**What this task involves**
Once you find the line that contains "Click the partially", write out that line and every line after it to the end of the records, exactly and with nothing else.

**Provided records**
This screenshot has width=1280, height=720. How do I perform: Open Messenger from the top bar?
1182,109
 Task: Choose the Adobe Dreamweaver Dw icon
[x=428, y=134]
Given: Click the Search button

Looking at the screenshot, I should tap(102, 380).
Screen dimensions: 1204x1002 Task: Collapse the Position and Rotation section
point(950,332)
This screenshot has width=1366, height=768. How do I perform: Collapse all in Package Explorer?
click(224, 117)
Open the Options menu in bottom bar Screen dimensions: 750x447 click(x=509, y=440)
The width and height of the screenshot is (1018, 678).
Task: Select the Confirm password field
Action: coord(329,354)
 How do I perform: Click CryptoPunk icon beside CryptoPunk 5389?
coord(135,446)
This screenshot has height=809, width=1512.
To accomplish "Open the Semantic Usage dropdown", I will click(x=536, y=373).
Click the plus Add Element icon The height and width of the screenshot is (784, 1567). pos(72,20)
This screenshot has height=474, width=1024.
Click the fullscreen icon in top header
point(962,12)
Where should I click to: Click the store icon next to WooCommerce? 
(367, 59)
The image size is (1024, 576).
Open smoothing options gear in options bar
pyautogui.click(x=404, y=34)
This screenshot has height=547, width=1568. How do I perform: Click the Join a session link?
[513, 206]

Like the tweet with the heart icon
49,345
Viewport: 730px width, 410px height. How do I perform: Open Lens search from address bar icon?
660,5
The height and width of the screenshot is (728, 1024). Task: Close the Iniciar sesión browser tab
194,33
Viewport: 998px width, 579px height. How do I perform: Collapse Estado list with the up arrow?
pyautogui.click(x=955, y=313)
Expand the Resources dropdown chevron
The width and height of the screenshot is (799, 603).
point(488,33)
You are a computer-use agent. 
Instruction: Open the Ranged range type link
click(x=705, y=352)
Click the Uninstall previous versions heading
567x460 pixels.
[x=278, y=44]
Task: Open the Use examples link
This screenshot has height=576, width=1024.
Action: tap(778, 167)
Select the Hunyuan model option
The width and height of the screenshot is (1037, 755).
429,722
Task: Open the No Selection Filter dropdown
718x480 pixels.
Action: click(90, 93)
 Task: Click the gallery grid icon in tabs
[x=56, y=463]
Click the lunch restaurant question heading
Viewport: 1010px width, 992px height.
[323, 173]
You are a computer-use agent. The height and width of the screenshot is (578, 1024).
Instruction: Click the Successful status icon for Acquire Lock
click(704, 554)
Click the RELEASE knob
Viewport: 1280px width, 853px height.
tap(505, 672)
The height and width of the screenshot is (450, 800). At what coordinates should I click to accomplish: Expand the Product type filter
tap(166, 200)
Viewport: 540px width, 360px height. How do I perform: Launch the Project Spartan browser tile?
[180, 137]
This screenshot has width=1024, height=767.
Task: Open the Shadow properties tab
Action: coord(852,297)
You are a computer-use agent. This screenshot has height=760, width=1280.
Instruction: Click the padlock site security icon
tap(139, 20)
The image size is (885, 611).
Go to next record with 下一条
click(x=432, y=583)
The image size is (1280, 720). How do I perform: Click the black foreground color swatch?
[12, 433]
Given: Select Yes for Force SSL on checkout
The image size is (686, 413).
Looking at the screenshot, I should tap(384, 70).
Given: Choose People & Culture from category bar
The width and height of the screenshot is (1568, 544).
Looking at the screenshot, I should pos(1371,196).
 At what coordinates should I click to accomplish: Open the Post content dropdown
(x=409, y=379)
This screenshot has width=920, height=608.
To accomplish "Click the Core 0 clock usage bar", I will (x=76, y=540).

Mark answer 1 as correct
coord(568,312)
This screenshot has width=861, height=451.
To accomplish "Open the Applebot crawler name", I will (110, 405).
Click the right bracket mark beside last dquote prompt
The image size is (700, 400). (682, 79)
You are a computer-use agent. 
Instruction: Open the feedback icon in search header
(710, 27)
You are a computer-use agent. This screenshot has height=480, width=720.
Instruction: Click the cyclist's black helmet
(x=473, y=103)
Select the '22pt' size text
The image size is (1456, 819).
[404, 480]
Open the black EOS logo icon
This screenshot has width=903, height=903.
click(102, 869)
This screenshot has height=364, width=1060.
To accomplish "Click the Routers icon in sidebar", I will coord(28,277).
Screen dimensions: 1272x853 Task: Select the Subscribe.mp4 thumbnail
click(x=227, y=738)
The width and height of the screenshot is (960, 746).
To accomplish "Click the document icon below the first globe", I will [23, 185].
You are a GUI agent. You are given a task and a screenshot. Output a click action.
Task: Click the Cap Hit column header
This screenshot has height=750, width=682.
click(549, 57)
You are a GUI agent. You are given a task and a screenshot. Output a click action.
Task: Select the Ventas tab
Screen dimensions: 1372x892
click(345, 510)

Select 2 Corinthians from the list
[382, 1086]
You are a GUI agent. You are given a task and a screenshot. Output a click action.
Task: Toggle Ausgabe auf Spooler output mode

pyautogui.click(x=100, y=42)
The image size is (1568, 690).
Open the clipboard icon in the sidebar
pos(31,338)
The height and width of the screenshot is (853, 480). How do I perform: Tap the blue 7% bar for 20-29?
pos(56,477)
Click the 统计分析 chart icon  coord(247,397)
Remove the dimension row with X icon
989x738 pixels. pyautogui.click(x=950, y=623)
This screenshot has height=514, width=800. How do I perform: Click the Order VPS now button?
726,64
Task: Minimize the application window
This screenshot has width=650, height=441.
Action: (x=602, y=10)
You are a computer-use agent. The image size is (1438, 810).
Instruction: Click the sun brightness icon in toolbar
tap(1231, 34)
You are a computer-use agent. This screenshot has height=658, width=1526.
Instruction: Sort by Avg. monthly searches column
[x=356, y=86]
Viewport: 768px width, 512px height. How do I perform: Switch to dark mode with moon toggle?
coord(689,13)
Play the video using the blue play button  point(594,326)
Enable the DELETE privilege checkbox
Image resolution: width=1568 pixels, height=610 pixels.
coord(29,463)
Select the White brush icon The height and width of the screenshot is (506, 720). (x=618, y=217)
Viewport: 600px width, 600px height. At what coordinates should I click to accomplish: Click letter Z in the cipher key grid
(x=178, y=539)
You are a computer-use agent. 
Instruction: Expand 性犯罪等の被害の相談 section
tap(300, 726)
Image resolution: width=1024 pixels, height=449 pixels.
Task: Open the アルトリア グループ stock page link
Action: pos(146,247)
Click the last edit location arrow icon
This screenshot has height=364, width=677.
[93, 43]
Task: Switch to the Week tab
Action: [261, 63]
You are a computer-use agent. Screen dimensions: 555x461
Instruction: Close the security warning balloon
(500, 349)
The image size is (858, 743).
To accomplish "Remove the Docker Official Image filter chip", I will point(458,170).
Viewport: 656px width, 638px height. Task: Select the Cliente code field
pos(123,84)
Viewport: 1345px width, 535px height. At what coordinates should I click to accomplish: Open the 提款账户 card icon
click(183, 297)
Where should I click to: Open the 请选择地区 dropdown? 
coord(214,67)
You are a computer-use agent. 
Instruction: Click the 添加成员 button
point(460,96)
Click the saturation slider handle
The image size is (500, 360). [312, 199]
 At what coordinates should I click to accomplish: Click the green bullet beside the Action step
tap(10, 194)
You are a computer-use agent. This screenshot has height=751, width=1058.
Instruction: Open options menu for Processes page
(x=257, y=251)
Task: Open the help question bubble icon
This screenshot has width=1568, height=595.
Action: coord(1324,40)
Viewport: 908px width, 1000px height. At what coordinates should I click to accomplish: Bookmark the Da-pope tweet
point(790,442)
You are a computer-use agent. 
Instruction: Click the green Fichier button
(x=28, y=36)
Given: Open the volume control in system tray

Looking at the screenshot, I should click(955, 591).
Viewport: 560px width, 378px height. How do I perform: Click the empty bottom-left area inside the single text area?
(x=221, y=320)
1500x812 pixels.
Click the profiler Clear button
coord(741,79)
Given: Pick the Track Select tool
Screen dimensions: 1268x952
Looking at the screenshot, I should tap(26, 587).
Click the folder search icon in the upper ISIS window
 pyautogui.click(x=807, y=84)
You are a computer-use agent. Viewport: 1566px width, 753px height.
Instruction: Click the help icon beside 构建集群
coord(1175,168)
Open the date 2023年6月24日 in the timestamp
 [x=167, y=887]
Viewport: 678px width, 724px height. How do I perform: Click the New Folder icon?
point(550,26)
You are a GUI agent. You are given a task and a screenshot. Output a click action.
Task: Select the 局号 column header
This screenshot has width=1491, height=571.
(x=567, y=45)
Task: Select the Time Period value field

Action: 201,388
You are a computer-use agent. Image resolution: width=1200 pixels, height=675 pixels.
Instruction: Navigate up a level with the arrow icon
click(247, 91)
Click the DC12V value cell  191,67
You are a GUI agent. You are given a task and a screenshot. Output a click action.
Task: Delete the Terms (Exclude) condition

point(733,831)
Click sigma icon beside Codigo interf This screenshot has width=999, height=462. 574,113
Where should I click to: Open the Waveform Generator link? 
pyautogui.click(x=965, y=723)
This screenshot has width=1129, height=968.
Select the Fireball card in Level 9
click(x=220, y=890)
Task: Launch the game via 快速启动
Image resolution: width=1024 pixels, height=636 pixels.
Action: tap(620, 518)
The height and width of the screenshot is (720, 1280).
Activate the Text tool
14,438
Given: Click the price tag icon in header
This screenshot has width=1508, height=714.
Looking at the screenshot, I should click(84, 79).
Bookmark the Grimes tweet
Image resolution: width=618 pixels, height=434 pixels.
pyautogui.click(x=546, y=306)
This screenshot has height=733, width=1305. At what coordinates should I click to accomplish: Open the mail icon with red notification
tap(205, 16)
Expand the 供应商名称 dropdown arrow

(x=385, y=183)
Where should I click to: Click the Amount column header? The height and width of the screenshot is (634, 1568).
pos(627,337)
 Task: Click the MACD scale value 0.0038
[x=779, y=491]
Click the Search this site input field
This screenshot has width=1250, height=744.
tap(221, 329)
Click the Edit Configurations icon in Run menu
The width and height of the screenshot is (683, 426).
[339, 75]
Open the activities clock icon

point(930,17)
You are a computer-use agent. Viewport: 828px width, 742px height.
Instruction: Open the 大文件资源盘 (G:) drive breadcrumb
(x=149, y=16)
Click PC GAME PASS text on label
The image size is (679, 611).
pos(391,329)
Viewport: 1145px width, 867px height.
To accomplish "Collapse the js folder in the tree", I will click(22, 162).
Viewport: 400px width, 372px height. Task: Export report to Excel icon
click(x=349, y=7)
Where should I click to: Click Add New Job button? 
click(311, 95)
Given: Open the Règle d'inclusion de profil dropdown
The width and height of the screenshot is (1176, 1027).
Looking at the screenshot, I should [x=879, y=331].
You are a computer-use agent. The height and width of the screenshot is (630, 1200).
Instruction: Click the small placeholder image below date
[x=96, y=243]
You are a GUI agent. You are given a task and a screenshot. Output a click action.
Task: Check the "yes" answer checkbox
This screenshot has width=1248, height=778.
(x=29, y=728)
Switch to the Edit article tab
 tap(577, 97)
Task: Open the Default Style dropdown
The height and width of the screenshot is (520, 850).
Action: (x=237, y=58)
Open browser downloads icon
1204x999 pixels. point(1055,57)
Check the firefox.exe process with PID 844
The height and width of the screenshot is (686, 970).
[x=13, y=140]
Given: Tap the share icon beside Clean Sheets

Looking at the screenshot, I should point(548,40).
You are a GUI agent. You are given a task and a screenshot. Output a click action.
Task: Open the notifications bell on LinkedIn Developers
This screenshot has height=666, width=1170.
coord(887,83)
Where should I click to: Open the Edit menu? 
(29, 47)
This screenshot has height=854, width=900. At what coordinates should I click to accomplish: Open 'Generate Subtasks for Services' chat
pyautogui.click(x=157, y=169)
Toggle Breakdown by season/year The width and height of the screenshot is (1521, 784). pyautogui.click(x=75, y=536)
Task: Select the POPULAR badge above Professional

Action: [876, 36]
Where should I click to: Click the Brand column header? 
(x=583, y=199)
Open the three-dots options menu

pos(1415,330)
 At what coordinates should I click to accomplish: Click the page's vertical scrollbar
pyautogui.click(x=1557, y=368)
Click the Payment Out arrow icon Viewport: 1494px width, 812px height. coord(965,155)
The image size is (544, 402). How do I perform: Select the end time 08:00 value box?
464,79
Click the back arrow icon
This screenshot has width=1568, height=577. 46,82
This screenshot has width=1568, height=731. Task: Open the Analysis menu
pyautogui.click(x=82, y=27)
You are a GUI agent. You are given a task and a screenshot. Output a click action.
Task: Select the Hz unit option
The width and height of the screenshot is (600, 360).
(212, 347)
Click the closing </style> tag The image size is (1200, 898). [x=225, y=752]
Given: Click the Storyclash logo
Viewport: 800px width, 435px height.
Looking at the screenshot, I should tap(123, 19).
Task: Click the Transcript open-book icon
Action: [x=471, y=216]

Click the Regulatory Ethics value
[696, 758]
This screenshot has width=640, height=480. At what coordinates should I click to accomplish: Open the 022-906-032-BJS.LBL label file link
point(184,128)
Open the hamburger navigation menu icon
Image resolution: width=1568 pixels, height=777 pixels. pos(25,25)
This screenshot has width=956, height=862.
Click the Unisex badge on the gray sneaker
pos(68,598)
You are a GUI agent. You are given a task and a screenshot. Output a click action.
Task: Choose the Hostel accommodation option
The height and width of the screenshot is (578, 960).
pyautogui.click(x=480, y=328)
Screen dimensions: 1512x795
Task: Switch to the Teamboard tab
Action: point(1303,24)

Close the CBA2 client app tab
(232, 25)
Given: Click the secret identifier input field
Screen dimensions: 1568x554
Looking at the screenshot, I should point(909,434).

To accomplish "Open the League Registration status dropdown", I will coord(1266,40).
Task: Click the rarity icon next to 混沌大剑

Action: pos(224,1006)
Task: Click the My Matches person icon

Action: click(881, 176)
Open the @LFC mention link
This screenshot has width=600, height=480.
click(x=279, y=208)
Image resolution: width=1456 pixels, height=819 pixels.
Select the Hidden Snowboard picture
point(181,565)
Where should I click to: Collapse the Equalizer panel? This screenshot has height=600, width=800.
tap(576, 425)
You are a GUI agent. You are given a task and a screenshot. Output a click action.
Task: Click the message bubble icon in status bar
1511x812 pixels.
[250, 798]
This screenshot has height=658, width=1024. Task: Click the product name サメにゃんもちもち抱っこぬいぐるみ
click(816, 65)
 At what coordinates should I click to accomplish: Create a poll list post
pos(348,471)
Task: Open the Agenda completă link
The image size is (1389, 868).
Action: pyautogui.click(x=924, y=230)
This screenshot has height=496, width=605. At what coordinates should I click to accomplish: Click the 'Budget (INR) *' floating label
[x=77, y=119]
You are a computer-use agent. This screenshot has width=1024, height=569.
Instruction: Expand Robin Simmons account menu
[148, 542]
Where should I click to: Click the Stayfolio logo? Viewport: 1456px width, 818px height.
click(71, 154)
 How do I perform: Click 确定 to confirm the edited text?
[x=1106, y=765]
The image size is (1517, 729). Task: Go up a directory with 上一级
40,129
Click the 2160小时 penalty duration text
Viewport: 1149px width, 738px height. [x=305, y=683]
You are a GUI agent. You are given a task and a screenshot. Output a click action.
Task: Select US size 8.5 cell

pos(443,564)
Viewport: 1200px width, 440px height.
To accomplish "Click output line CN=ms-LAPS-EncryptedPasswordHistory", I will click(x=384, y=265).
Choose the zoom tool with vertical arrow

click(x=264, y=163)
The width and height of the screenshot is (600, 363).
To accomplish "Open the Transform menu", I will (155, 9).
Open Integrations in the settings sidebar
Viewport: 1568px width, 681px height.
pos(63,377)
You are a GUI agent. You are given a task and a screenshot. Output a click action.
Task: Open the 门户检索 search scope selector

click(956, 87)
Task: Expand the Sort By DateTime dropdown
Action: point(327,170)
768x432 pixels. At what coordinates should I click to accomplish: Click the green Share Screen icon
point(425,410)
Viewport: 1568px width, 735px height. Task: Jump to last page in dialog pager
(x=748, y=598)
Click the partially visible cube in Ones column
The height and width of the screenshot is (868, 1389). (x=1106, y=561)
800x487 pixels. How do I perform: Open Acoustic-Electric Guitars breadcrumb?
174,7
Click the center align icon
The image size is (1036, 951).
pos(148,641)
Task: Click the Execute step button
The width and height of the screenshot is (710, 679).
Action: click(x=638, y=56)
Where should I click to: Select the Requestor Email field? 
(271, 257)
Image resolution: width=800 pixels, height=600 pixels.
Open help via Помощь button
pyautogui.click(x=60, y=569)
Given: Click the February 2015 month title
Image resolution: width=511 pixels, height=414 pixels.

**Response to this task**
Click the partially visible cube in Ones column
The height and width of the screenshot is (868, 1389). (x=1106, y=561)
800x487 pixels. How do I perform: Open Acoustic-Electric Guitars breadcrumb?
174,7
Click the center align icon
The image size is (1036, 951).
pos(148,641)
Task: Click the Execute step button
The width and height of the screenshot is (710, 679).
Action: click(x=638, y=56)
Where should I click to: Select the Requestor Email field? 
(271, 257)
Image resolution: width=800 pixels, height=600 pixels.
Open help via Помощь button
pyautogui.click(x=60, y=569)
Given: Click the February 2015 month title
Image resolution: width=511 pixels, height=414 pixels.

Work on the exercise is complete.